Он осекся, а потом сказал:
– Она успела увидеть, что случилось с домом Ханаанским. Но ей было не очень интересно. Первая воскресшая была не человеком, Харроу, но она старалась. Гнев был ее самым главным грехом… Это нас объединяло. А когда была уплачена цена ликторства, когда мы оказались на пике эмоций… мы узнали, какова кара за наш грех. Чудовищное возмездие. За наше преступление нас будут преследовать до конца времен, наши деяния отпечатаются у нас на лицах и будут сопровождать нас, как дурной запах. Она погибла при первом нападении.
Ты не сказала, что соболезнуешь, ты не посочувствовала. Как и многие другие тайны, эта оказалась скучной и грустной: у императора Девяти домов кто-то был, а потом он, как и все его ликторы, кого-то потерял. Это была твоя история. История Ианты. История Августина, Мерсиморн и Ортуса. Это была история Цитеры и всех ликторов, кто умер за эти долгие мрачные века.
– Я понимаю, почему первые рыцари носят титулы Домов, – сказал бог. – Это имеет смысл. Но это искажает оригинальную идею. Ты знаешь, почему ты называешься принадлежащей к Первому дому? Потому что на самом деле ты – и все остальные – дети А. Л. Без нее никого из вас бы не было.
Император Девяти домов поставил на стол пустую кружку с размокшими крошками имбирного печенья. В те краткие секунды после тихого стука дна об стол, когда вселенная словно бы задержала дыхание, ты не представляла, что он собирается сказать худшее, что ты вообще слышала в своей жизни. Тонкие морщинки на лбу и у глаз стали чуть глубже, и он сказал:
– Мне нравится думать, что она бы полюбила тебя. Из тебя вышла бы отличная дочь, Харрохак. Иногда мне хочется, чтобы ты была моей дочерью.
В твоей жизни было мгновение, когда ты готова была отдать все свои сокровища на расхищение у подножия алтаря Ианты Тридентариус. Тогда ты получила отсрочку. Теперь отсрочки больше не было. Ты не отдала саму суть своей души за краденые глаза и сомнительное добродушие. И вот что тебя подкосило, чертову идиотку. Даже не бог, который создал Девятый дом, не Император всеподающий, не Принц Милосердный. Твой рок явился в облике взрослого человека, говорящего, что тебя можно полюбить просто так.
Ты швырнула стакан об стол.

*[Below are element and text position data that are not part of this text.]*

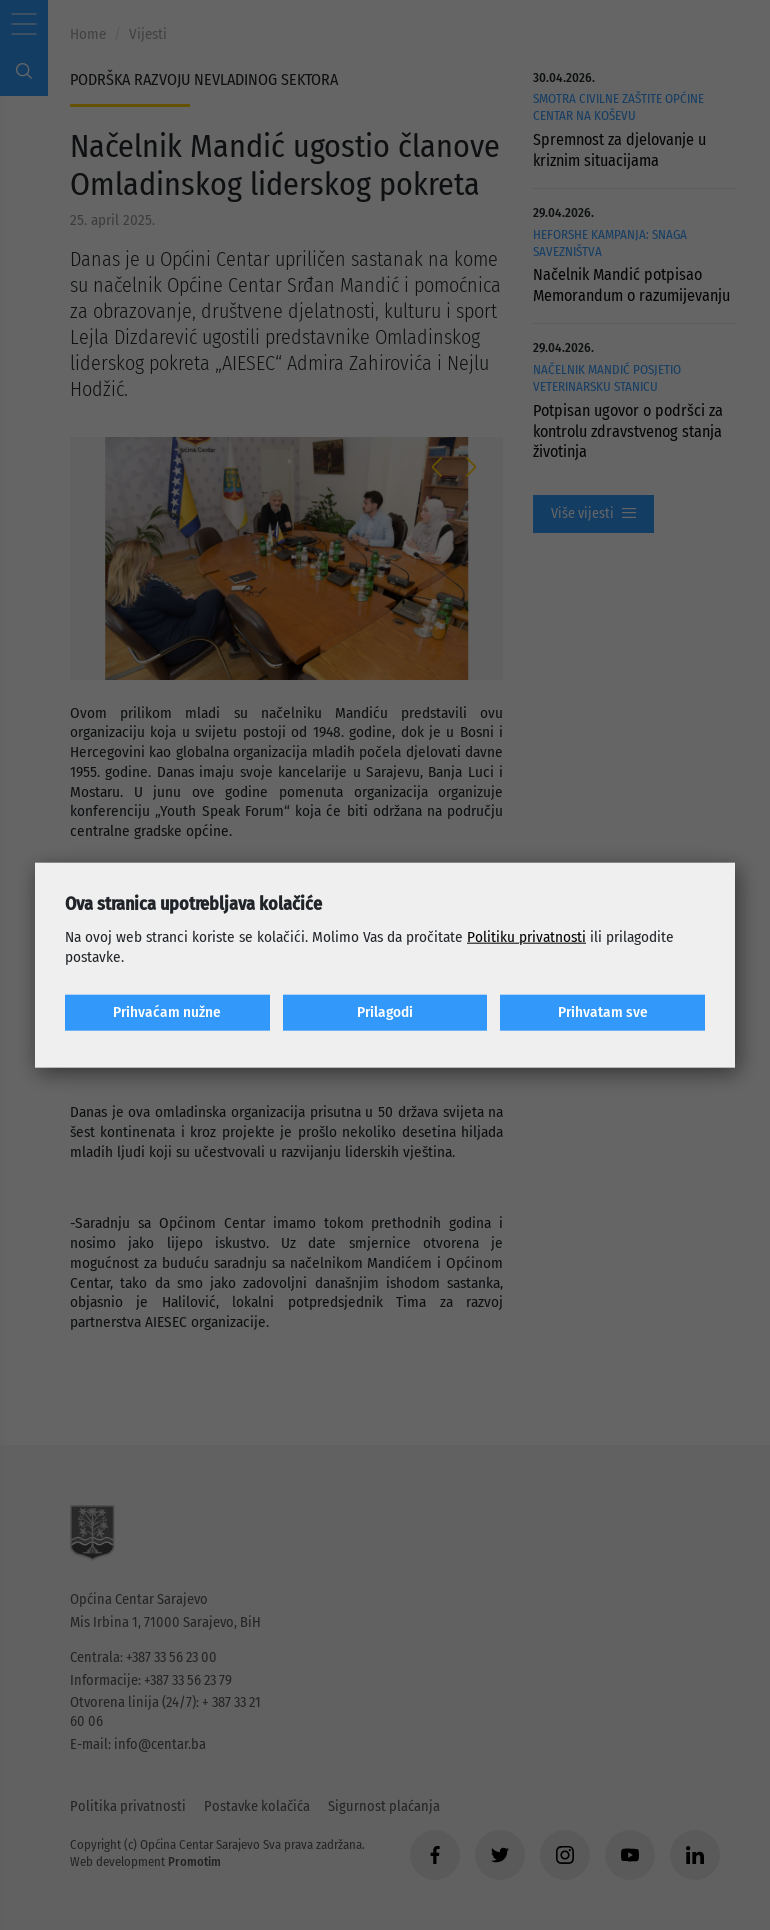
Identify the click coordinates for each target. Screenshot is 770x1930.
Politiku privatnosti (526, 937)
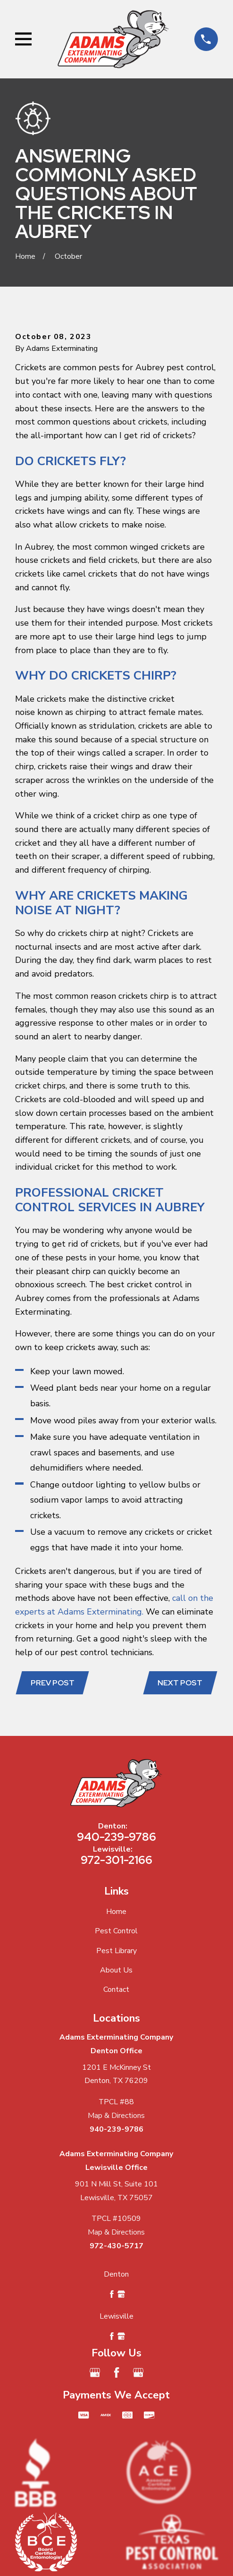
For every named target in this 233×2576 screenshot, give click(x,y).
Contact (116, 1989)
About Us (116, 1970)
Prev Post (53, 1683)
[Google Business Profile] (95, 2372)
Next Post (180, 1683)
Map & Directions (116, 2115)
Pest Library (116, 1951)
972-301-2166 (116, 1860)
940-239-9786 (116, 1837)
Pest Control (116, 1931)
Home (116, 1911)
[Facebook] (116, 2372)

Вода выплеснулась из него цветком, и многочисленные длинные осколки стали чашечкой цветка. Ты взгромоздилась на этот же стол, и он заскрипел под твоим весом. Бог привстал, чтобы остановить тебя, когда ты опустилась на колени прямо на стекло, замерла в позе покаяния прямо на осколках, прижала к ним ладонь и превратилась в мокрое и кровоточащее воплощение раскаяния.
– Харроу, не надо. – Он чуть с ума не сошел. – Харрохак, пожалуйста. Извини, я наверняка сказал что-то невероятно глупое, это бывает. Я не хотел делать тебе больно. Десять тысяч лет прожил, а так дураком и остался.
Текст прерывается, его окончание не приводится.